UNION COUNTY, NJ — Authorities have confirmed 14 cases of Legionnaires’ disease in Union County, including one that killed a man in his 60s, the state Health Department said Tuesday.
The state learned of the cases between Feb. 3 and Feb. 26 and is working with local health departments to investigate the cluster, health officials said in a statement. The release did not disclose where within Union County the death happened or where the cases are located.
It can take up to two weeks for symptoms of Legionnaires’ to develop, the health officials said.
The state Health Department recommends that people who develop symptoms within two weeks of being in Union County seek medical attention. Legionnaires’ disease, a type of pneumonia (lung infection) caused by bacteria called Legionella, that is treatable with antibiotics.
“This is a continuing investigation. The risk to anyone who lives in Union County is very small,” said state Health Commissioner Judith Persichilli. “Out of an abundance of caution, the Department recommends that individuals who live in Union County who become ill with pneumonia-like/respiratory symptoms, such as fever, chills, cough, shortness of breath, muscle aches and headache visit their healthcare provider.”

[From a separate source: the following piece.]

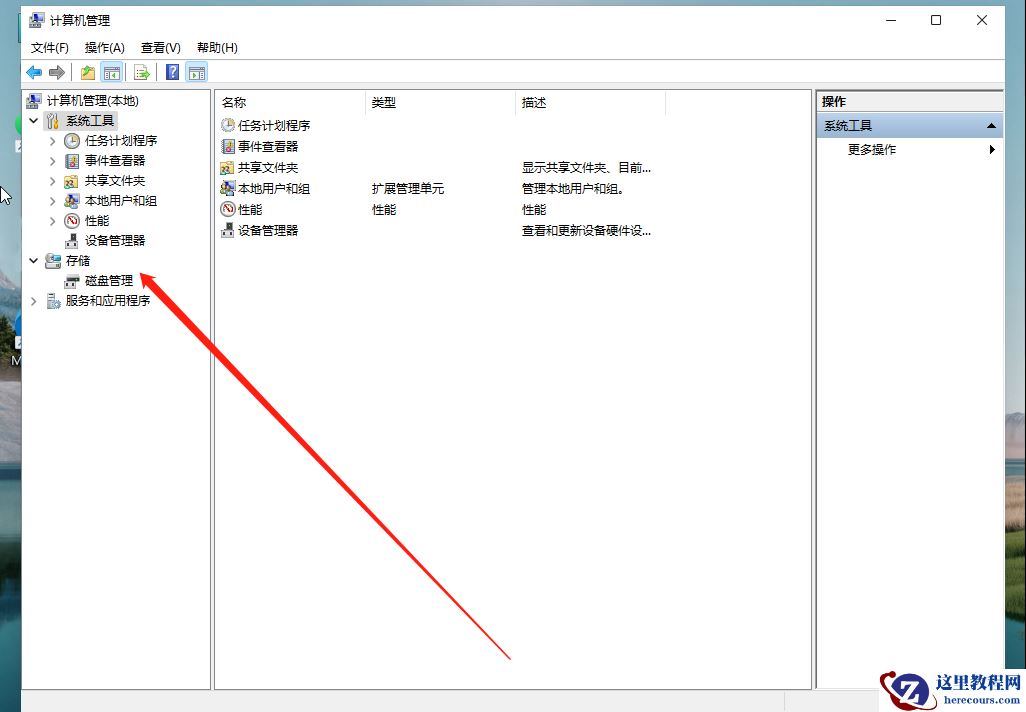Click the help question-mark toolbar icon
Image resolution: width=1026 pixels, height=712 pixels.
coord(170,71)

The risk of Legionnaires’ disease among residents or recent visitors to Union County is low, health officials said. Most healthy people exposed to Legionella do not develop Legionnaires’ disease, the officials said. People over age of 50, especially those who smoke cigarettes, or those with certain medical conditions, including weakened immune systems, chronic lung disease or other chronic health conditions, are at increased risk for Legionnaires’ disease, officials said.
People can get Legionnaires’ disease by breathing in aerosolized (small droplets) water containing Legionella bacteria.

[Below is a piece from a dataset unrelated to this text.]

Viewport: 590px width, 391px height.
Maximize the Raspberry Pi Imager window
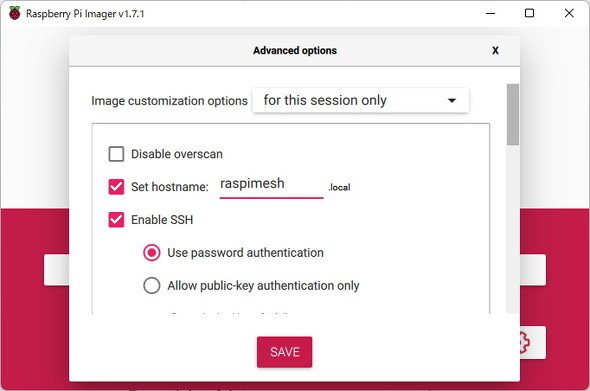click(x=529, y=13)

Aerosolized water can come from cooling towers (air-conditioning units for large buildings), hot tubs, cooling misters, decorative fountains, and plumbing systems.

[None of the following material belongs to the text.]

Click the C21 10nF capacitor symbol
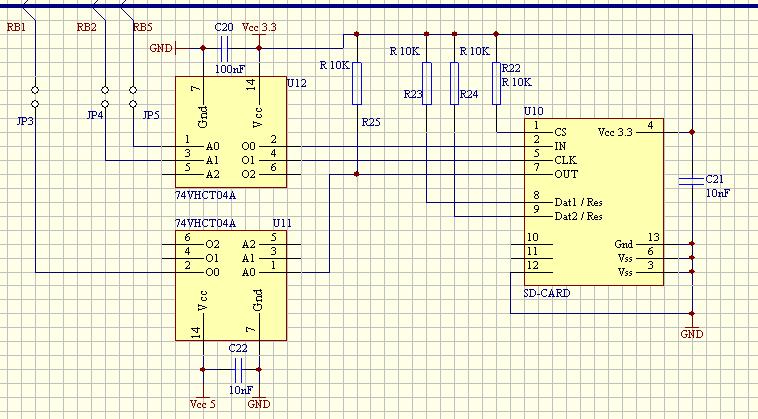The width and height of the screenshot is (758, 419). 691,181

Less commonly, people can get sick by aspiration of tap water containing Legionella. This happens when water accidently goes into the lungs while drinking (“goes down the wrong pipe”). People at increased risk of aspiration include those with swallowing difficulties.
In 2019, the at least five people in Union County — all of them older adults — died from Legionnaires’ disease.
Although known long before then, the bacteria Legionella got its name in 1976 when people who went to a Philadelphia, Pennsylvania, convention of the American Legion suffered an outbreak of the lung infection while at the Bellevue Stratford Hotel.